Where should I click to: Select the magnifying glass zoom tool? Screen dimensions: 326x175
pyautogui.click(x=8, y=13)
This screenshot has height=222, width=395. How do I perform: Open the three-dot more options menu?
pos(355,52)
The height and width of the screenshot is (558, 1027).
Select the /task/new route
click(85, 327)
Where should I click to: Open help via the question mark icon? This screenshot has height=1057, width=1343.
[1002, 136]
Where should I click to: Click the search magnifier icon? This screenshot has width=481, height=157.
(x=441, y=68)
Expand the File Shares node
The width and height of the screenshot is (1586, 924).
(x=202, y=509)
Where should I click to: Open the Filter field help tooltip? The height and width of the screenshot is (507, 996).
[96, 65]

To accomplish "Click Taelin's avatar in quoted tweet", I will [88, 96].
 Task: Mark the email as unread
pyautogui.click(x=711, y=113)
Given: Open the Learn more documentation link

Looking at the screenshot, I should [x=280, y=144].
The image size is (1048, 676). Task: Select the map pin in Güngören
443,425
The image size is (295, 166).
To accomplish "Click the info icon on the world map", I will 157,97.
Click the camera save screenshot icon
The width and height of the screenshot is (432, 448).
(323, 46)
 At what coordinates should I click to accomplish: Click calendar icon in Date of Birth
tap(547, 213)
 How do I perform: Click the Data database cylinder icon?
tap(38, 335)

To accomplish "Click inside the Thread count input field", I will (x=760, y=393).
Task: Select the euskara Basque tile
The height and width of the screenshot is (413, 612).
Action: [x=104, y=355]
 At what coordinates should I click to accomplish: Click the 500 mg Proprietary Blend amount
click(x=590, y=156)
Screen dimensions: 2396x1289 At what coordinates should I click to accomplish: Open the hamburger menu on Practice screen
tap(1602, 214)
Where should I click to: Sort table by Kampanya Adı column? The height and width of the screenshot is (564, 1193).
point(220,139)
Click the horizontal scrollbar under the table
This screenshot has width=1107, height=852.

=======

* **What the task asks**: Pull out every line of the records that contains the string "coordinates" and copy each one in full.

* **Answer to this task**:
 At what coordinates should I click to accomplish: Click calendar icon in Date of Birth
 At what coordinates should I click to accomplish: Click the 500 mg Proprietary Blend amount
Screen dimensions: 2396x1289 At what coordinates should I click to accomplish: Open the hamburger menu on Practice screen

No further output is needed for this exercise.